As always, this experiment was taken up with initial gusto only to die in the arse shortly after. I started this ambitious plan on Sunday and am writing this column on a Wednesday because I can’t see myself sticking to it to make it a rounded seven-day experiment.*

* Yeah, I stopped immediately after writing this column. 

So here’s how I went:

Sunday: I spent $15 on baby’s breath flowers to freshen up my room and make me forget that I live in a cesspit of filth. I also shelled out $7 on groceries, which included salad leaf mix, strawberries and sweet potato. There was plenty of fibre in that mix, which is what I’m all about. Care for your colons, people!

I also spent $8 on antibiotics, which was a pretty justifiable purchase, considering you can’t put a price on health (even thought I just did).

Verdict: I spent roughly the same amount of money on flowers as I did for my groceries and medication combined. What does that say about me? It says that I love myself.

Monday: This was a zero dollar day. I’d packed my lunch and preloaded my public transport card so I didn’t have to drop a dime.

Verdict: Yay me.

Tuesday: I spent $4.70 on a specially-brewed chai latte at the café on the way to the train station. I’m new to this whole “buying coffee” thing, so I don’t know if this was a reasonable price or not.

Thankfully, my mid-morning splurge was offset slightly by the fact that I spilled a whole cup of tea on the carpet of my lounge room.

This sounds like a disaster, and it was. I’m not going to pretend that a teary call to Mum didn’t follow. It was a full mug, for heaven’s sake. Such a loss.

I thought I was placing it on the coffee table, but I missed the surface completely. I can’t blame the coffee table here, but I will say that its clear allegiance to coffee – the sworn enemy of tea – makes me suspicious. You have to wonder if this would have happened if it was called a “tea table” instead.

Anyway, there was nothing to be done.
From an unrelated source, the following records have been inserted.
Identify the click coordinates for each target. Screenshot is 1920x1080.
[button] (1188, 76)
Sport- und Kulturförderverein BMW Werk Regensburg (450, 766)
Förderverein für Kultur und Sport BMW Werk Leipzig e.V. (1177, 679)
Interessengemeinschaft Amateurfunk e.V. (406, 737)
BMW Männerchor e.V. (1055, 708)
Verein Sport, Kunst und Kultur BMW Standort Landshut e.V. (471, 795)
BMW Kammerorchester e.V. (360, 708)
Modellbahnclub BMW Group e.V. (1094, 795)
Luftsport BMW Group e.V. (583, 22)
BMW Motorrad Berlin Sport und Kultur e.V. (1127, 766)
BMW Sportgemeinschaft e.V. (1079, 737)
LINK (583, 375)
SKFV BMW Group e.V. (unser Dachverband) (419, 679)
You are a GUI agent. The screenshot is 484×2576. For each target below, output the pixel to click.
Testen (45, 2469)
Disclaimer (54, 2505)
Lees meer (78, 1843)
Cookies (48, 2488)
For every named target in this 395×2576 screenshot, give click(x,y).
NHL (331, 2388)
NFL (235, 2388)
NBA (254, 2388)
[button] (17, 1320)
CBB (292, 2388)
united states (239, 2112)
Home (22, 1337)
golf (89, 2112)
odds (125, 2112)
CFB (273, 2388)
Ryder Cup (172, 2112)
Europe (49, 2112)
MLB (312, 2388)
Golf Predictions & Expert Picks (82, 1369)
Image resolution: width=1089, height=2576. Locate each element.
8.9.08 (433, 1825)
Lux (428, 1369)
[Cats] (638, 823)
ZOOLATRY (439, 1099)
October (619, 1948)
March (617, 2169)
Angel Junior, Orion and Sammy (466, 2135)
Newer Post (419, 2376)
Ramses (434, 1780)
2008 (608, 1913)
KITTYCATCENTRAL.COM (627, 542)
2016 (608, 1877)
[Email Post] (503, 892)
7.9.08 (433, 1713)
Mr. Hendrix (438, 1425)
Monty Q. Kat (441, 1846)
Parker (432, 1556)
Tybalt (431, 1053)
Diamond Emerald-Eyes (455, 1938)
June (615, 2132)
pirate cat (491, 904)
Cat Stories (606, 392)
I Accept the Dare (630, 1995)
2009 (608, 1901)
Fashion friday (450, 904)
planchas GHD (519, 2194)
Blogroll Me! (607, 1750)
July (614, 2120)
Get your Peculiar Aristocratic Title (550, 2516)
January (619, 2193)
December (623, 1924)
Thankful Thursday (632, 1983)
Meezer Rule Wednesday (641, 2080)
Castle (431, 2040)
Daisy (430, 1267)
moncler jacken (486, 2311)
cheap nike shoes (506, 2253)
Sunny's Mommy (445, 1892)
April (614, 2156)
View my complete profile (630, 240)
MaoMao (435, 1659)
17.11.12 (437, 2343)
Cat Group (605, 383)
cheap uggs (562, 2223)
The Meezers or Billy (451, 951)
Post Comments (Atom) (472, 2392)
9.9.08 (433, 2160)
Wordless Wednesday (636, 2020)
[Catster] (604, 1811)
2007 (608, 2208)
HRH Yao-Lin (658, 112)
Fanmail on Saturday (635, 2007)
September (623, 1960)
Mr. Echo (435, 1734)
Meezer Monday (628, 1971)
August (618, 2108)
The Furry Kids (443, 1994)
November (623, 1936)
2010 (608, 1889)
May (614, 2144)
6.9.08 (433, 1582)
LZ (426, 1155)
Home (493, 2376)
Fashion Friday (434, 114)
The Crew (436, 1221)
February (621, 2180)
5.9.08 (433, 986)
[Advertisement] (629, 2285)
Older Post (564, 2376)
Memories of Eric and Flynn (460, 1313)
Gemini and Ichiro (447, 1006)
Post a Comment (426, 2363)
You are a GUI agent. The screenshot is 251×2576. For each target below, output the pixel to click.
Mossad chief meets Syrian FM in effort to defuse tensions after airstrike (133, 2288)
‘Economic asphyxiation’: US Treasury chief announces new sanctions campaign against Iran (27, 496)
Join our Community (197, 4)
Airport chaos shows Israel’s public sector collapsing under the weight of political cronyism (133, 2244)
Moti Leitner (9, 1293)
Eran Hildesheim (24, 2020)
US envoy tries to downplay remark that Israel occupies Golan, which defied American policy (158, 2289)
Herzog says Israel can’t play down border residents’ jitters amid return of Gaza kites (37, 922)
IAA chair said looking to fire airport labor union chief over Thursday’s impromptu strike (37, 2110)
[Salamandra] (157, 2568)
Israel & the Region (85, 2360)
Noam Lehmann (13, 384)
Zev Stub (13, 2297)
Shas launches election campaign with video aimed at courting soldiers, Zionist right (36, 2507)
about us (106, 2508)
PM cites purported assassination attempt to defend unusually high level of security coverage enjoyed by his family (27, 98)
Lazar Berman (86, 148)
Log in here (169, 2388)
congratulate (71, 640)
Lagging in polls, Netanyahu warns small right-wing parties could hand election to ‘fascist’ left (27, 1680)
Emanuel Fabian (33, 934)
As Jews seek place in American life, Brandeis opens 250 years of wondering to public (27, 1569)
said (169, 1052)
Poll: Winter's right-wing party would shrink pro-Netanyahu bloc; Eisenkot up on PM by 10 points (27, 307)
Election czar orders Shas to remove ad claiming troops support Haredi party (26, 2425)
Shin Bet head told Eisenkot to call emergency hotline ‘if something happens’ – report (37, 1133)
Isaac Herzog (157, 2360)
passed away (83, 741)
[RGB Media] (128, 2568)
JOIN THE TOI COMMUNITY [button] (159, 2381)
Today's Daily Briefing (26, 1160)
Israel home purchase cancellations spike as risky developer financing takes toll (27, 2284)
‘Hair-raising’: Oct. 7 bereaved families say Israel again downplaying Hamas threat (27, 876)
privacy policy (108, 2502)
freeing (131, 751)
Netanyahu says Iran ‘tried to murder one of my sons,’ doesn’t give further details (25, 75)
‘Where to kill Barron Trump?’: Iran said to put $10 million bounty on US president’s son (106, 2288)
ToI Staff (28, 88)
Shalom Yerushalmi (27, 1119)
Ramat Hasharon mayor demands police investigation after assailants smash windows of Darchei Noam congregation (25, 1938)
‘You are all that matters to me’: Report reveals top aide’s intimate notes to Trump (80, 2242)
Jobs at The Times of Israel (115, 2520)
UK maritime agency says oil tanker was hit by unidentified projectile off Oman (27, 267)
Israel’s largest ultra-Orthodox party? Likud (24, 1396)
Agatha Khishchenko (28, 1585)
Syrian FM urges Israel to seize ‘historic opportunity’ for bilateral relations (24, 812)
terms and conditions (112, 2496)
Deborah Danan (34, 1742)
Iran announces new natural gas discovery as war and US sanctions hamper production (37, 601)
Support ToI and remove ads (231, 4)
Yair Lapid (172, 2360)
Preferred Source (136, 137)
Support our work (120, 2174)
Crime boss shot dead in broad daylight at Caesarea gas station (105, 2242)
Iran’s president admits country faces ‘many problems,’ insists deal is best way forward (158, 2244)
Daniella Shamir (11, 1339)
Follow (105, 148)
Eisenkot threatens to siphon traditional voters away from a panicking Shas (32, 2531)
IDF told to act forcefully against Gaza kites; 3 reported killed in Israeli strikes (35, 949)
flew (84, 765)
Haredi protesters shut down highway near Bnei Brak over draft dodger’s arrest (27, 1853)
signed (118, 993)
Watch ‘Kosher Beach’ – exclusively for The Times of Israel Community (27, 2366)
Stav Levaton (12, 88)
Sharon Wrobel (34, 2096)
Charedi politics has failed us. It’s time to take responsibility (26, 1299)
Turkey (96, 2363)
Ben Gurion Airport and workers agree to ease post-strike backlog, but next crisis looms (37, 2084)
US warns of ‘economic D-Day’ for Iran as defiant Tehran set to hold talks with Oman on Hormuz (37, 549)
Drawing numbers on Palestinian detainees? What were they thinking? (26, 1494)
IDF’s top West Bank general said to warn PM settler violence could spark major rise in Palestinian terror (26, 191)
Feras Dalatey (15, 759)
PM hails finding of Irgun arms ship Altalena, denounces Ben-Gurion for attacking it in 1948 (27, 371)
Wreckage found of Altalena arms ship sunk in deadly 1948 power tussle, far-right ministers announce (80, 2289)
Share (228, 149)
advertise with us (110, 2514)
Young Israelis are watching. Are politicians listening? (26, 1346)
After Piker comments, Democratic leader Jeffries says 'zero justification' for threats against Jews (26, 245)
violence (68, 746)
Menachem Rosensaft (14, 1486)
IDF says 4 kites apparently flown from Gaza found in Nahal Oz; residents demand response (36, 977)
The tea was gone. But when I moved the couch to mop up the mess, I found a 10c coin. And shortly after, a $1 coin appeared.

Long story short, I lost my tea but I gained $1.10.

I counted this as income and this happy accident took my tally from -$4.70 to a much more respectable -$3.60 for the whole day.

Verdict: This experiment turned a potential mental breakdown trigger into a silver lining. Am I turning a corner or am I simply putting financial gain above my own happiness?

Wednesday: I bought a luxe takeaway lunch with extra guacamole, an impulse buy choccie and a truly terrible card that says “dance like no one’s watching” to send to my sister. All up I spent about $30.

Verdict: It turns out I am not putting financial gain above my own happiness. I’m also mildly concerned a crappy card contributed to my happiness.

Overall verdict: Further study is needed, but unlikely.